* begin Dataset extract *
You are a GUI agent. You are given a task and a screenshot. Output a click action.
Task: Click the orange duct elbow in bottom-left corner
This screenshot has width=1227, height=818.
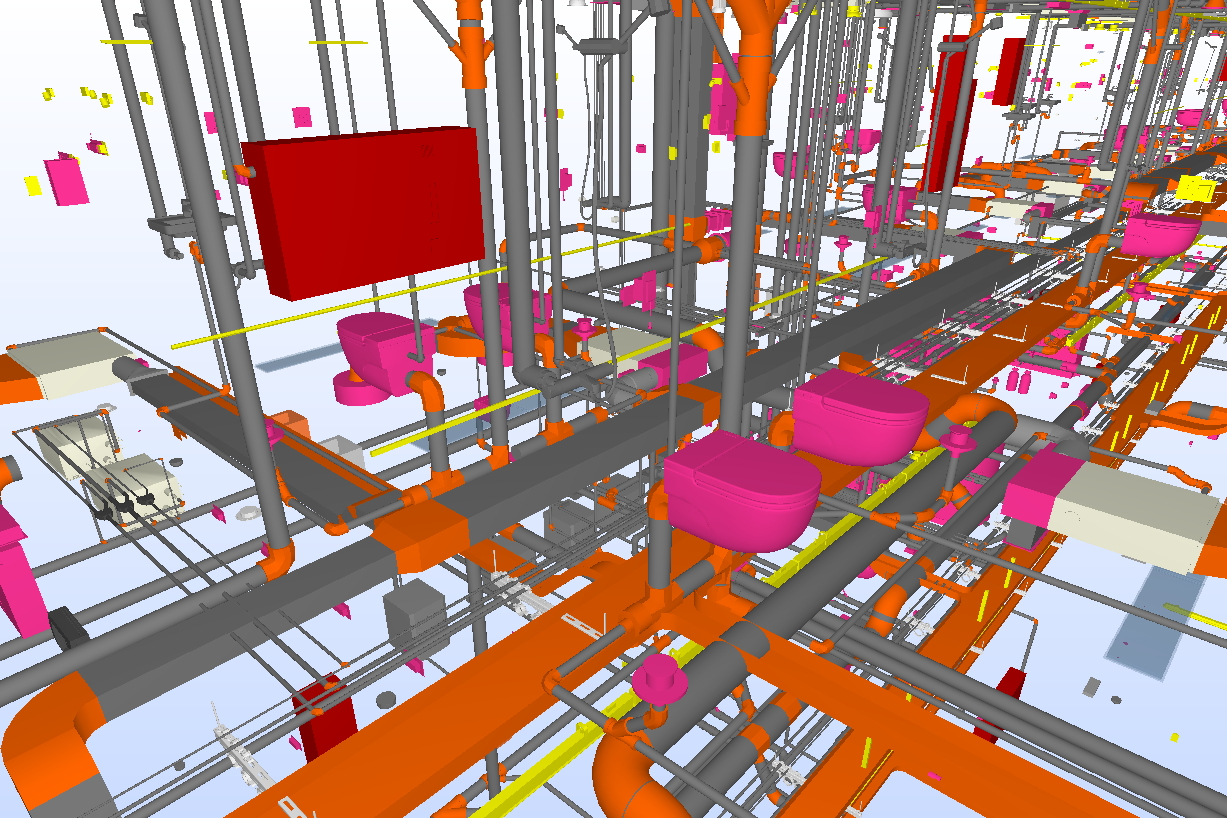[x=55, y=735]
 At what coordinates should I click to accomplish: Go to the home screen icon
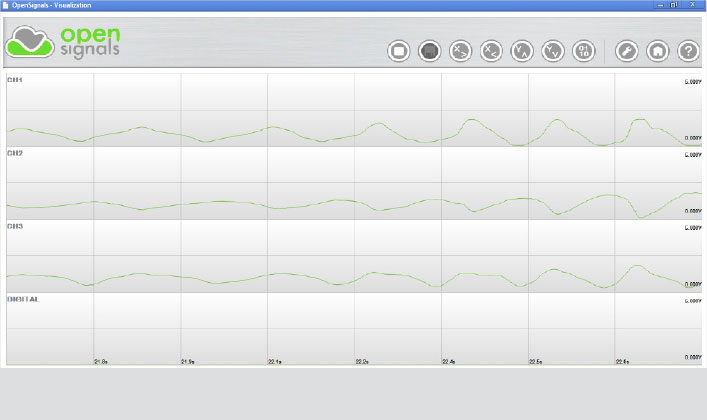(x=658, y=50)
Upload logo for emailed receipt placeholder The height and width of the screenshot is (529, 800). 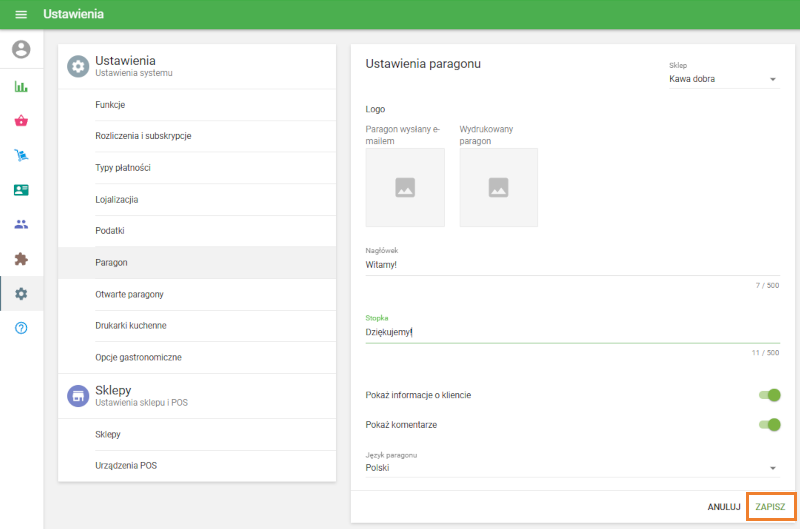click(405, 187)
* end Dataset extract *
The problem: Retype the items from their start through the line containing "[x=55, y=735]", including that line, and leave the pictures out.

Task answer:
You are a GUI agent. You are given a task and a screenshot. Output a click action.
Task: Click the orange duct elbow in bottom-left corner
This screenshot has width=1227, height=818.
[x=55, y=735]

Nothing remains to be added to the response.